- Education: University of Benin (BS) University of Reading (MA) Ithaca College (MS) Rutgers University (PhD)
- Occupations: Poet, Photographer, Academic
- Writing career
- Language: English, Yoruba
- Notable works: The Poet Bled The Poet Fled

= Kole Ade-Odutola =

Nigerian Yoruba poet

Kole Ade-Odutola is a Nigerian Yoruba poet, photographer, and academic. He has published several books of poetry, including The Poet Bled and The Poet Fled. He was critical in the founding of the Coalition of Nigerian Artists (CONA), that advocates the Nigerian government for better visibility of the arts. He has participated in various events pushing for greater rights and access to the arts and free speech in Nigeria.

Odutola received his Bachelor of Science in Botany in 1984 from the University of Benin, and in 1998, his Master's Degree in TV/Video from the University of Reading.
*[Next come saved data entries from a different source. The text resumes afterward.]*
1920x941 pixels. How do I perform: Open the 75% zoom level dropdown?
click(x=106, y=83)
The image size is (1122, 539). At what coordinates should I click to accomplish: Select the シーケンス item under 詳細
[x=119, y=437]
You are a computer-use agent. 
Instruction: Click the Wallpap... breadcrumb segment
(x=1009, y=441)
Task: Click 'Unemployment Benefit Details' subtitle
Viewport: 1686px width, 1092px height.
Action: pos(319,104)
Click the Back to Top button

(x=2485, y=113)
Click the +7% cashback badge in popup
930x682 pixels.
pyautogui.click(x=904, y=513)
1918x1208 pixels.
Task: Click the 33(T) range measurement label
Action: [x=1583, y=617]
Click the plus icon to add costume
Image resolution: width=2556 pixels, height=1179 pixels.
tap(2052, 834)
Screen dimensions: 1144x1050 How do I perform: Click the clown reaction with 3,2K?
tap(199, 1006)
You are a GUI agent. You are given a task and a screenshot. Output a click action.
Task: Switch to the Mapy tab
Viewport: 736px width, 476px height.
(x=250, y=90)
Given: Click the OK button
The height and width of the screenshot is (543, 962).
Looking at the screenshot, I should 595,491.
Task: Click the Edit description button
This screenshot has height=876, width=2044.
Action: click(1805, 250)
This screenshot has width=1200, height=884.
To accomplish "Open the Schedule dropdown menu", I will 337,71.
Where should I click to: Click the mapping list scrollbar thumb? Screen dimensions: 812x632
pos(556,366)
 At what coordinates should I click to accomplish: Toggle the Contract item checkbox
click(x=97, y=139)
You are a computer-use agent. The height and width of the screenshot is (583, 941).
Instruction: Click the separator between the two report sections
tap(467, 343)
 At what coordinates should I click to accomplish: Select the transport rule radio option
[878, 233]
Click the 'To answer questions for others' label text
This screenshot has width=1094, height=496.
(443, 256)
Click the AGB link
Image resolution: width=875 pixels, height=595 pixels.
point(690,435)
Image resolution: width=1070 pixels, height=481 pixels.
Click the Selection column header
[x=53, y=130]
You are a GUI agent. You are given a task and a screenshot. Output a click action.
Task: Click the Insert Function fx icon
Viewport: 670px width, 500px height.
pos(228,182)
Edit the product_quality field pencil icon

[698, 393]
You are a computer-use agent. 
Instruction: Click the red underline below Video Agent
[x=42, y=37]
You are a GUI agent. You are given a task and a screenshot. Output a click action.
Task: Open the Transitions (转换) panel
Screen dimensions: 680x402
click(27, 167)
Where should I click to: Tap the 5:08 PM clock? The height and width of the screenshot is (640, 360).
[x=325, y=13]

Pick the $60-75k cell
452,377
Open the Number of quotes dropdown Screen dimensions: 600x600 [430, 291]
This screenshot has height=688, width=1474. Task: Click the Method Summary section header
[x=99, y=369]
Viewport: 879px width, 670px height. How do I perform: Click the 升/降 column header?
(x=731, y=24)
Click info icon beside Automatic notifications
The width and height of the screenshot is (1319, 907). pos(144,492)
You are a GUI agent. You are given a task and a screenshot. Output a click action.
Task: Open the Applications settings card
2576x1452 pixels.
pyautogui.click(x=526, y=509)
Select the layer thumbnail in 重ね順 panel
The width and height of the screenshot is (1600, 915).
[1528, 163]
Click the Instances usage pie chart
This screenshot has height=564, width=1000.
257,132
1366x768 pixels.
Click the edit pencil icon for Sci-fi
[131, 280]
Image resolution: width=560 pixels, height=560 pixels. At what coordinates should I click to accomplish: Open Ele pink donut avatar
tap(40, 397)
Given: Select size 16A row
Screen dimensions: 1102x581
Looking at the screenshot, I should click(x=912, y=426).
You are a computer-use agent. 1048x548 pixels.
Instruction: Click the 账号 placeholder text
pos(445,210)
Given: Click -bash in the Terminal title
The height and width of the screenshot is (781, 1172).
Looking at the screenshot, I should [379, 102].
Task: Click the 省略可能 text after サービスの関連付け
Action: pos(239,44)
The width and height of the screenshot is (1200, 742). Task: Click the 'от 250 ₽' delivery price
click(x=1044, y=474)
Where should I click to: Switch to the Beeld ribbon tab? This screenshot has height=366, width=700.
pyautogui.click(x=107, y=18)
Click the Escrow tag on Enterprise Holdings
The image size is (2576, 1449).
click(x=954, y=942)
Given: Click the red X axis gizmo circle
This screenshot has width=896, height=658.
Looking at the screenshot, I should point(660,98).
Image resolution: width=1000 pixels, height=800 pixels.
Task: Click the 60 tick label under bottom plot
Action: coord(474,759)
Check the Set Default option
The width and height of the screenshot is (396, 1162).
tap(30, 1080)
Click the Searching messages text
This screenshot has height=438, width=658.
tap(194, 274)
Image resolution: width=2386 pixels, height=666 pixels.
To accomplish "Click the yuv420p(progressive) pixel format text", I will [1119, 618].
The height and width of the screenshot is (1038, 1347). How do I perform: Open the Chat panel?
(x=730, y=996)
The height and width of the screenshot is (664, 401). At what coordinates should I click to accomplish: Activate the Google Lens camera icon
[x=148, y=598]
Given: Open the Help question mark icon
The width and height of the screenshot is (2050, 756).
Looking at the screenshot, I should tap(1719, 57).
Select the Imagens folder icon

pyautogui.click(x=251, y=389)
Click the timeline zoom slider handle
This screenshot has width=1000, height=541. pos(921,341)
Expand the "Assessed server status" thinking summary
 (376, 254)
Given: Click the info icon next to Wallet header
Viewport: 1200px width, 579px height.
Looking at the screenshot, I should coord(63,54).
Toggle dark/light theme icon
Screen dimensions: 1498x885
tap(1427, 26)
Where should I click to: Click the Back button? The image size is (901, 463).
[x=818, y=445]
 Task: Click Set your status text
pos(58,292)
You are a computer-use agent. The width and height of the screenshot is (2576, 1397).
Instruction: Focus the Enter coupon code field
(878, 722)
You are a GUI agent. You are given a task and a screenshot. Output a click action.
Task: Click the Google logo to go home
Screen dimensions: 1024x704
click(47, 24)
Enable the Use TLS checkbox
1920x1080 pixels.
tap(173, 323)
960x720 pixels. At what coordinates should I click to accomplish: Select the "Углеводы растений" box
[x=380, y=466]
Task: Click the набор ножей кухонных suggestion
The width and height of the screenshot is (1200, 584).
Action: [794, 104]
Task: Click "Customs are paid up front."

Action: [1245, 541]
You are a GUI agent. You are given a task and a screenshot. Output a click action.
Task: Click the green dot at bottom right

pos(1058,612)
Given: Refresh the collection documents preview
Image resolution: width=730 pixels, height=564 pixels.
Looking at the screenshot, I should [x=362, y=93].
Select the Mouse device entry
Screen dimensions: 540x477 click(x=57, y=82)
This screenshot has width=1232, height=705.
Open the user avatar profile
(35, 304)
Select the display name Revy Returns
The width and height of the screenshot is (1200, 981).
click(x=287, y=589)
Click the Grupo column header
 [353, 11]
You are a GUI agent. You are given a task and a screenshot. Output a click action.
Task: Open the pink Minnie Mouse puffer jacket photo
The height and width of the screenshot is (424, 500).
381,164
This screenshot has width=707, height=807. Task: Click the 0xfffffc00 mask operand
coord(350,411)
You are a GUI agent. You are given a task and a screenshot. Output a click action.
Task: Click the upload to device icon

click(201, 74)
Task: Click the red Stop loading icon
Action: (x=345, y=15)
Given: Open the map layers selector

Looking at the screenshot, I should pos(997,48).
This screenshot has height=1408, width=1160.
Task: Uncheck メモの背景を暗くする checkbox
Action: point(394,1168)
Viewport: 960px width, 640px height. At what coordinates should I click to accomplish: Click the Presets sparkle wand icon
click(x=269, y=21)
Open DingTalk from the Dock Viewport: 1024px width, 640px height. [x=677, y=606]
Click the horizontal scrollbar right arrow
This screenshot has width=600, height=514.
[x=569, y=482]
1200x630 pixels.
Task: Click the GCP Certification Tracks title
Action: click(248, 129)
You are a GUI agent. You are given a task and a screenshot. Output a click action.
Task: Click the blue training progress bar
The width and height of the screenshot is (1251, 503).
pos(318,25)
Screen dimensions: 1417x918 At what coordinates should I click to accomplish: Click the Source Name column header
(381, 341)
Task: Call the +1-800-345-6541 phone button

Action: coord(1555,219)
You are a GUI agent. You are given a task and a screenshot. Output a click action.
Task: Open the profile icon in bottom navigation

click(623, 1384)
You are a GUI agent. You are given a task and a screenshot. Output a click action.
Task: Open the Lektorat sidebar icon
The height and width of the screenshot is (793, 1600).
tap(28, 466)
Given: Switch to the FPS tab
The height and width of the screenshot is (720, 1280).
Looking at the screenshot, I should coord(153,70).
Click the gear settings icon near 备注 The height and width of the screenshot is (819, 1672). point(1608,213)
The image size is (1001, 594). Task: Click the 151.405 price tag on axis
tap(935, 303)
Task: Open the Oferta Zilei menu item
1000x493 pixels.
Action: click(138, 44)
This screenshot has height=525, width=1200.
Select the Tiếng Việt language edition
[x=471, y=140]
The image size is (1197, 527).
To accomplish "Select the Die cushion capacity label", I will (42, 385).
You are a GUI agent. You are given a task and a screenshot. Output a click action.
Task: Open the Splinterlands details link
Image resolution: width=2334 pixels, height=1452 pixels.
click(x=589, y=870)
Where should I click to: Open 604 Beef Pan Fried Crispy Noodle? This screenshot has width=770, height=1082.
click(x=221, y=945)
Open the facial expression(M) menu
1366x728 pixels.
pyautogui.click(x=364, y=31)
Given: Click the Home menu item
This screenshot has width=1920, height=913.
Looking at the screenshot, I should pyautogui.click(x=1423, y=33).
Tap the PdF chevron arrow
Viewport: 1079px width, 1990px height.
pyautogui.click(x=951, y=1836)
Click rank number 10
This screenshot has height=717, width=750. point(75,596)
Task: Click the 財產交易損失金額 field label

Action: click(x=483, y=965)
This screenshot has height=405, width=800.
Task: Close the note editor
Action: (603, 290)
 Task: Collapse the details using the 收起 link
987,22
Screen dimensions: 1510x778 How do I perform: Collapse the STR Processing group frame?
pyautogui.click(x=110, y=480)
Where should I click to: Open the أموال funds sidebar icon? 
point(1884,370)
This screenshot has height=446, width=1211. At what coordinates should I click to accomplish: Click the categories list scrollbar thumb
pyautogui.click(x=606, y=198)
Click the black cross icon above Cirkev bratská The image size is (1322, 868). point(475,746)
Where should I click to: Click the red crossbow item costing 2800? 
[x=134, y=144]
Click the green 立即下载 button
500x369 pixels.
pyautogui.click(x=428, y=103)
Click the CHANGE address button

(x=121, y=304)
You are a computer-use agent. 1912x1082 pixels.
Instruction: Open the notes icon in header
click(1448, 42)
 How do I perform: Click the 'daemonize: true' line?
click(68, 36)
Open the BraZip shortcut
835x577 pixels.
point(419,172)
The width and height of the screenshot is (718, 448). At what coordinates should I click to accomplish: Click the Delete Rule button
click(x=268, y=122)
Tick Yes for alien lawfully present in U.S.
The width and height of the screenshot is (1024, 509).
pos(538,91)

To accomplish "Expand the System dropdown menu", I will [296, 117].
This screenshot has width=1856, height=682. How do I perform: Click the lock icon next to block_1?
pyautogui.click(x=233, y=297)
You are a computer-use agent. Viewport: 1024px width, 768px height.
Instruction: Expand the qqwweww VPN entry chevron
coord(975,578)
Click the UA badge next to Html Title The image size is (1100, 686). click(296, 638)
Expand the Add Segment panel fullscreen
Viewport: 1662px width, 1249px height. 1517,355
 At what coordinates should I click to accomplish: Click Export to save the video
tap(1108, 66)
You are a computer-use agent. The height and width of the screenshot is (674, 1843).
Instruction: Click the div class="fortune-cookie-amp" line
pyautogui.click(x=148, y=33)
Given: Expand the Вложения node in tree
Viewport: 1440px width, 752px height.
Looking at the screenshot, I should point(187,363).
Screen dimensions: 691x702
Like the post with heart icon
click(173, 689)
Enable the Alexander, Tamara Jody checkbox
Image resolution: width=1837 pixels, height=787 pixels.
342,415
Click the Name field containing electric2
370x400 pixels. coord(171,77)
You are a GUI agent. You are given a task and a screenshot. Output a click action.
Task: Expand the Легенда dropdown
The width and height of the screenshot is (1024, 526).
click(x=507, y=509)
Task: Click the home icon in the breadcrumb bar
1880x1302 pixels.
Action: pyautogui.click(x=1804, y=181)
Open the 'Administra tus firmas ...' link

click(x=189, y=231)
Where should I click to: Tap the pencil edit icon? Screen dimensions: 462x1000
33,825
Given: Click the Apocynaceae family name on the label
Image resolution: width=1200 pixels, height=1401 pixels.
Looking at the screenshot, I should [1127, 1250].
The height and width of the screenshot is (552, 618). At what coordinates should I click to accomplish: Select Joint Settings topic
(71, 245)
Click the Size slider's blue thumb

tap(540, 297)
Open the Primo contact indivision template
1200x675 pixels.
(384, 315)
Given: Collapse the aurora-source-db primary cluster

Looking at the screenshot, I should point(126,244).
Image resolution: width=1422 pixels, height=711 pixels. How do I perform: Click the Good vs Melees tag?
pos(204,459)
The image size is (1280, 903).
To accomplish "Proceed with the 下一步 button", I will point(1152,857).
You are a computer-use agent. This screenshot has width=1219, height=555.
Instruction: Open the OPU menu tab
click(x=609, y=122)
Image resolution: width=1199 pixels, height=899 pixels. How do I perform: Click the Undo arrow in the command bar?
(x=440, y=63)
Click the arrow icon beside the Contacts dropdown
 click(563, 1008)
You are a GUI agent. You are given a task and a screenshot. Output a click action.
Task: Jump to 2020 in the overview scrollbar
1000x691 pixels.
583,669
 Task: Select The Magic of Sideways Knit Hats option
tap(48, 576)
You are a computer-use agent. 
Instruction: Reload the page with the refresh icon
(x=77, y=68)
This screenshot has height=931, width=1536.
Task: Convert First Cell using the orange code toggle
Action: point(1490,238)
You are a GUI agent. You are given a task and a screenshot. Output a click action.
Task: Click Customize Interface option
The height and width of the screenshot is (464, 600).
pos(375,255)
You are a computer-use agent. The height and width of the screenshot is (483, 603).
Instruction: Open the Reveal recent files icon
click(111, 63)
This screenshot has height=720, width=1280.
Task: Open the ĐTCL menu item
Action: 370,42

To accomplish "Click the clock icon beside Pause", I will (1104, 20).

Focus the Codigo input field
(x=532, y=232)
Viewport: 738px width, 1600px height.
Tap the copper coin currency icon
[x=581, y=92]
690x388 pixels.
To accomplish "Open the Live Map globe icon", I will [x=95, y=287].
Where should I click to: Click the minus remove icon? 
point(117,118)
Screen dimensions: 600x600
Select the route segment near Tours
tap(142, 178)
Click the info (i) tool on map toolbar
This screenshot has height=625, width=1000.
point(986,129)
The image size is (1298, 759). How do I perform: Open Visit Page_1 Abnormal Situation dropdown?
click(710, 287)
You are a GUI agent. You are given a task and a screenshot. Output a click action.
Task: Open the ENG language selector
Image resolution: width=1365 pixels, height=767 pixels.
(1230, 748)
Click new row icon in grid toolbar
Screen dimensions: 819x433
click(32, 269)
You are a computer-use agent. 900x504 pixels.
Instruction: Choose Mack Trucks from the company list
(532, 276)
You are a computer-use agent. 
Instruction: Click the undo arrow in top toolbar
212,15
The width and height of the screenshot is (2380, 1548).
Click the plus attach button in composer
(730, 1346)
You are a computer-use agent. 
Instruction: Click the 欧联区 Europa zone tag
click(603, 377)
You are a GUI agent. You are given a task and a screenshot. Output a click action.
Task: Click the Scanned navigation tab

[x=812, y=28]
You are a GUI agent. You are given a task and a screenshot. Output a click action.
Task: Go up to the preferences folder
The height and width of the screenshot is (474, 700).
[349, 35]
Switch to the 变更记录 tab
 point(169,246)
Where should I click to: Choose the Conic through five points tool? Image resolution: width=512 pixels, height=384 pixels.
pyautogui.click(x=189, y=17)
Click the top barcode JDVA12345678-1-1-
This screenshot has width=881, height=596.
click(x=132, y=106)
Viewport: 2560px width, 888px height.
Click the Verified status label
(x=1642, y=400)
He undertook Master's level studies in Organizational Communication, Learning & Design (OCLD) at Ithaca College, which he completed in 2000. He later enrolled in the Rutgers University School of Communication, Information and Library Science, receiving his Doctorate of Philosophy in Media Studies in 2010. He has worked as a lecturer at Rutgers University and now teaches language and cultures at the University of Florida, which he has done since 2006.

Odutola has made various speeches, lectures, and presentations regarding Nollywood, literature, and poetry and mass media in Nigeria at various national and international conferences and events.